This program gives different results with Sun's JDK (Debian sun-java5-jdk 1.5.0-08-1) and gcj: ======== Test.java ======== import java.io.*; public class Test { public static void main(String[] args) throws java.io.IOException { OutputStreamWriter o = new OutputStreamWriter(System.out, "UTF-16"); o.write("Hello!"); o.flush(); } } =========================== According to Sun's API docs http://java.sun.com/j2se/1.5.0/docs/api/java/nio/charset/Charset.html the UTF-16 encoding is supposed to default to big-endian.

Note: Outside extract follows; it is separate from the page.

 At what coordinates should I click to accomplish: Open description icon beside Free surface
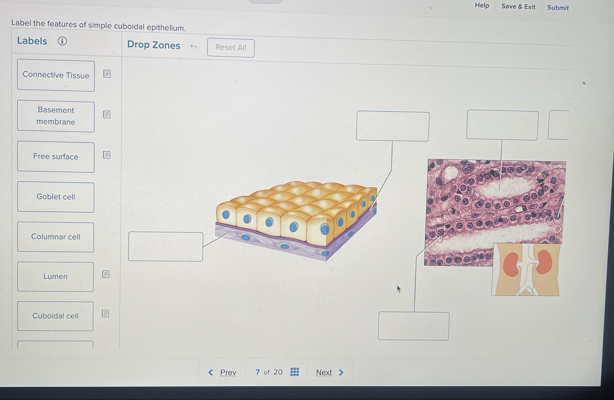click(x=107, y=155)
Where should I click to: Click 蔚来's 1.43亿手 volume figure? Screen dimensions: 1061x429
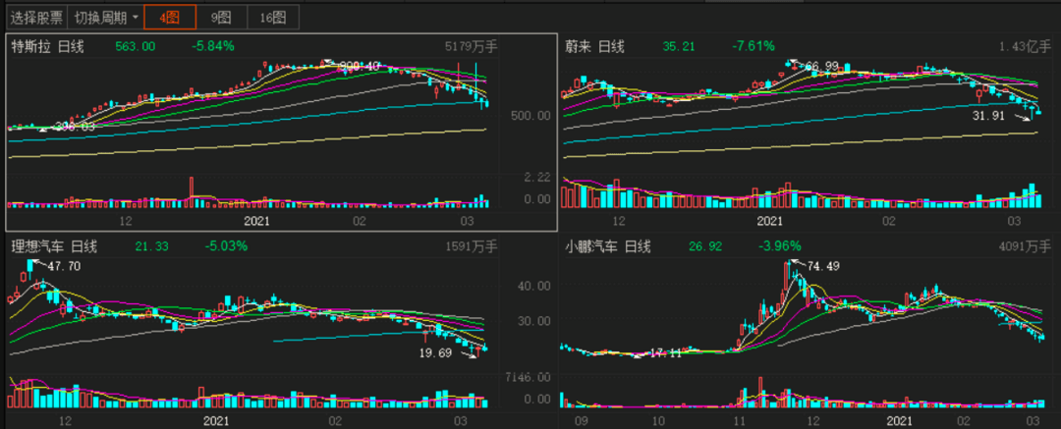(1025, 46)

This is also what I get when running with Sun's JVM: 00000000: feff 0048 0065 006c 006c 006f 0021 ...H.e.l.l.o.! But when I run the same program with gij, I get little-endian output: 00000000: fffe 4800 6500 6c00 6c00 6f00 2100 ..H.e.l.l.o.!. In both cases I executed the same .class file, compiled with the Sun JDK. The system is Debian i386 testing/unstable. $ gij --version java version "1.4.2" gij (GNU libgcj) version 4.1.2 20060729 (prerelease) (Debian 4.1.1-10) This bug was also reported in the Debian bug-tracking system: http://bugs.debian.org/cgi-bin/bugreport.cgi?bug=386443
Does this really matter as UTF-16 BOM is correct?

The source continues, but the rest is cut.